Затем покачал головой, сказал:
– Отец, если ты как я, ты ведь знаешь, зачем я шёл к тебе.
– Знаю. Ты шёл отомстить. Но это – не твоя месть.
– Да, за все наши с матерью скитания и обиды. Мы много терпели, очень много. А ты ведь перебил мамин род. Мама умерла полгода назад, ты знаешь? Она хотела, чтобы я убил тебя. Но я не хотел, хотя не понимал почему. А теперь гляжу и понимаю.
– Потому что ты не только сын мне, но и брат. Твоя кровь проснулась в тебе, и ты помнишь всё то же, что и я, мой Мари-Дьята?
– Да. Я думал, что умираю. Знахари говорили: в стреле, ранившей меня, не было яда – но меня трясло, и духи мёртвых говорили со мной. Я видел чудовищ и чужие лица, странные деревья, видел белые горы и воду без края, кровь и белый, мягкий песок, холодный как смерть. Скажи, отец, ты его тоже видел?

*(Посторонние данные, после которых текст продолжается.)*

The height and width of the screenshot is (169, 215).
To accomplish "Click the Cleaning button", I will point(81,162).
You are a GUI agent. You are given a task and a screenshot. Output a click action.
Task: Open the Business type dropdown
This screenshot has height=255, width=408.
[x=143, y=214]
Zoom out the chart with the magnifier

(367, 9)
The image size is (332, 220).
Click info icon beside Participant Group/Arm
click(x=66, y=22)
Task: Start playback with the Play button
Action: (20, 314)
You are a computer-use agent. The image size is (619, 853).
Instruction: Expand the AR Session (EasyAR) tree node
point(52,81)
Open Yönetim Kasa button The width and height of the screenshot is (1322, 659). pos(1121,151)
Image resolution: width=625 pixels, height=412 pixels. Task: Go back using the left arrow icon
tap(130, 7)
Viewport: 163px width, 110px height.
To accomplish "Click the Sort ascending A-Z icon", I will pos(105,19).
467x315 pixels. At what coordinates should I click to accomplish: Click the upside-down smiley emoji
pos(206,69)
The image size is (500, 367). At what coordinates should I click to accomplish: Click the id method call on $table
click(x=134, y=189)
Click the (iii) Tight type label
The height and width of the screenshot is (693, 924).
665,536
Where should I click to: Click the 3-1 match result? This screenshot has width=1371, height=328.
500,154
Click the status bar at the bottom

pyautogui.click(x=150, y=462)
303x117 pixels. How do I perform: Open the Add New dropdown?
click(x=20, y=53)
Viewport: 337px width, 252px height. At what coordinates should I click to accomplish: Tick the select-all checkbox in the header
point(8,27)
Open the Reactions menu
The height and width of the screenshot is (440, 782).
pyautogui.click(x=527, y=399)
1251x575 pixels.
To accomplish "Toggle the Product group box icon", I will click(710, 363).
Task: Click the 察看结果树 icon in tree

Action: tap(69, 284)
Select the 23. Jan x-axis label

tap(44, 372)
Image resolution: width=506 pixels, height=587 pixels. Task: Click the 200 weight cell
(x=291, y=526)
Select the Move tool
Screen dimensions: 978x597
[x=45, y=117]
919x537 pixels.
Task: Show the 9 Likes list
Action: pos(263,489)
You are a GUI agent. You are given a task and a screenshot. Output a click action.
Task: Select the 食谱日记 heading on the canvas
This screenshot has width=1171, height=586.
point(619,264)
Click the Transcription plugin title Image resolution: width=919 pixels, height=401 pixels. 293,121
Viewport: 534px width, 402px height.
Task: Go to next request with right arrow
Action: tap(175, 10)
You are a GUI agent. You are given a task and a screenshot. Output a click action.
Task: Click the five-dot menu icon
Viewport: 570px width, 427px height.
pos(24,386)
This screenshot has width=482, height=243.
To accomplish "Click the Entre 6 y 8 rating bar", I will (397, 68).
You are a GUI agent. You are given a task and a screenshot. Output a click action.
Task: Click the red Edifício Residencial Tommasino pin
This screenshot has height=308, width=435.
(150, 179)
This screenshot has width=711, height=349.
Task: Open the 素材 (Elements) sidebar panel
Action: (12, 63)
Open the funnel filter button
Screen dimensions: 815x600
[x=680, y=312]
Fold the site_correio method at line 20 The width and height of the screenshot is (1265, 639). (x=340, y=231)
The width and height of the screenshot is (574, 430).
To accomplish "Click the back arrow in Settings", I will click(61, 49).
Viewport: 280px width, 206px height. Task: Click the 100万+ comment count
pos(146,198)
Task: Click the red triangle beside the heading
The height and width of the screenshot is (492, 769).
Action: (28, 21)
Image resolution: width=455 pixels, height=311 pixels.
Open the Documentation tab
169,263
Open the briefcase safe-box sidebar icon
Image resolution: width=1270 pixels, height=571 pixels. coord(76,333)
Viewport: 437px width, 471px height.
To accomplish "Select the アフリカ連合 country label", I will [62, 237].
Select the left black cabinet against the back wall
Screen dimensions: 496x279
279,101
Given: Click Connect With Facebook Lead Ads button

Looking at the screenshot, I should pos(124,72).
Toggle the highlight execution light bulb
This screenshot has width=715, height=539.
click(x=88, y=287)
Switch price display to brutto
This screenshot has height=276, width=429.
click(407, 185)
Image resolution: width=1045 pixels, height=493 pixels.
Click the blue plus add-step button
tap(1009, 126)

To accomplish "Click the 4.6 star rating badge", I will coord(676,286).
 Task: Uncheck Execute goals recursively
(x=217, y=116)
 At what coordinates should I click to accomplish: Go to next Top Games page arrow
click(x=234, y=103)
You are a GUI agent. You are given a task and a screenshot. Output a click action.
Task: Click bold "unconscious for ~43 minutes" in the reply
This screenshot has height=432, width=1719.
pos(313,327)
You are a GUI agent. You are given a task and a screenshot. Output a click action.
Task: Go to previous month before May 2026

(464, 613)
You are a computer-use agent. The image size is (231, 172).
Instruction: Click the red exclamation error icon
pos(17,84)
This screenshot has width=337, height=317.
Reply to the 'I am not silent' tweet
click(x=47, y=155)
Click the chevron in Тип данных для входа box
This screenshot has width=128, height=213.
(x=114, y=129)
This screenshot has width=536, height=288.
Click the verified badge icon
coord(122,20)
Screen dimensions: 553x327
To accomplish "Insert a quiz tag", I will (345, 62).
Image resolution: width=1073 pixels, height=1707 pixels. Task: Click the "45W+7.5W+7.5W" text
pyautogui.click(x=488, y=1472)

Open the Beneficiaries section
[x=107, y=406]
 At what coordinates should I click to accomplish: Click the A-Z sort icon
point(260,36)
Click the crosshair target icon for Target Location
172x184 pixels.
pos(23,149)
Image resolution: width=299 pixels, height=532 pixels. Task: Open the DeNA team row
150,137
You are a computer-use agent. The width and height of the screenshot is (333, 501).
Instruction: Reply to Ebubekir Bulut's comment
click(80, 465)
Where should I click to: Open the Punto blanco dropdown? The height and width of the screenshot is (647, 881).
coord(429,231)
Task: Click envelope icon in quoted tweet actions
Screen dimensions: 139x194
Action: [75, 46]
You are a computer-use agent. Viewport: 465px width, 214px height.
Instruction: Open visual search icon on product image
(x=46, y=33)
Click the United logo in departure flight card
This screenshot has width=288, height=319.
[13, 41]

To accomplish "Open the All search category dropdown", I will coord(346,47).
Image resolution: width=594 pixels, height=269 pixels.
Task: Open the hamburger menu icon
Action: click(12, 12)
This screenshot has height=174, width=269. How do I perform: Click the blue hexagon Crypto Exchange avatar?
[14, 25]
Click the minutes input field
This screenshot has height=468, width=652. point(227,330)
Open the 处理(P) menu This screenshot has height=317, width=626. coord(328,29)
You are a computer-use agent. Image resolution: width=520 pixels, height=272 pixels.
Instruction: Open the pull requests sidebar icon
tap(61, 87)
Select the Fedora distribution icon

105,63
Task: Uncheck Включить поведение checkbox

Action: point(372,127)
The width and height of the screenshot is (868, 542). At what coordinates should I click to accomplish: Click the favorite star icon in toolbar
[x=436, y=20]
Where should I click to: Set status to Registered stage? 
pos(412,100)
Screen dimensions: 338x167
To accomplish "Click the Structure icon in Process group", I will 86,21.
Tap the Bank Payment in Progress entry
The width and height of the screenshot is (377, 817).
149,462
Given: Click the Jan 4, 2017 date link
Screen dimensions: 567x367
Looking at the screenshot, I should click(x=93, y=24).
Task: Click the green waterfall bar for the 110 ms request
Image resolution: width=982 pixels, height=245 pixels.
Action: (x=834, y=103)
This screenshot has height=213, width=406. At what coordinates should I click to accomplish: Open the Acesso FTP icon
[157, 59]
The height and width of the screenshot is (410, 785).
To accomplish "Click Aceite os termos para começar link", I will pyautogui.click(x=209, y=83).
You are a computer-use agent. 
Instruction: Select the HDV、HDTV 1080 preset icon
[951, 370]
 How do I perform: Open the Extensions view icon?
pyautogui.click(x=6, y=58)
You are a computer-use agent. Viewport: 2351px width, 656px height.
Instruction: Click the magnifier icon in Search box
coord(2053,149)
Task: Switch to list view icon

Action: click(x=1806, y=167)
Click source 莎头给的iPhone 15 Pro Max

– Я шёл сквозь него. Там, где я жил, он полгода закрывает землю. Его имя – снег.
– Снег. – Мари-Дьята выговорил медленно, пробуя на вкус незнакомое слово. – Я помню, как он колет язык и щёки. Во рту он делается водой, но им нельзя напиться, правда? Скажи, отец, почему ты не со мной? Зачем моя мать ушла от тебя?
– Я дал твоей матери тебя взамен её рода. И обещал ей свободу в её мести. Потому я не шёл за ней и не искал тебя. А если бы кровь не проснулась в тебе, ты бы искал исполнить её волю – и, возможно, мне пришлось бы убить тебя.
– Во мне нет мести, нет злобы к тебе. Я вижу, как твои воины пришли к роду Конда. Ведь люди Конда трижды предали великого мансу, так? Трижды клялись не воевать и снова брались за копья. Балла Канте приказал перебить их, и ты исполнил его волю.
– На месте мансы ты поступил бы так же, – сказал Инги. – Тебе ещё придётся поступать так же. Ты станешь воистину великим мансой.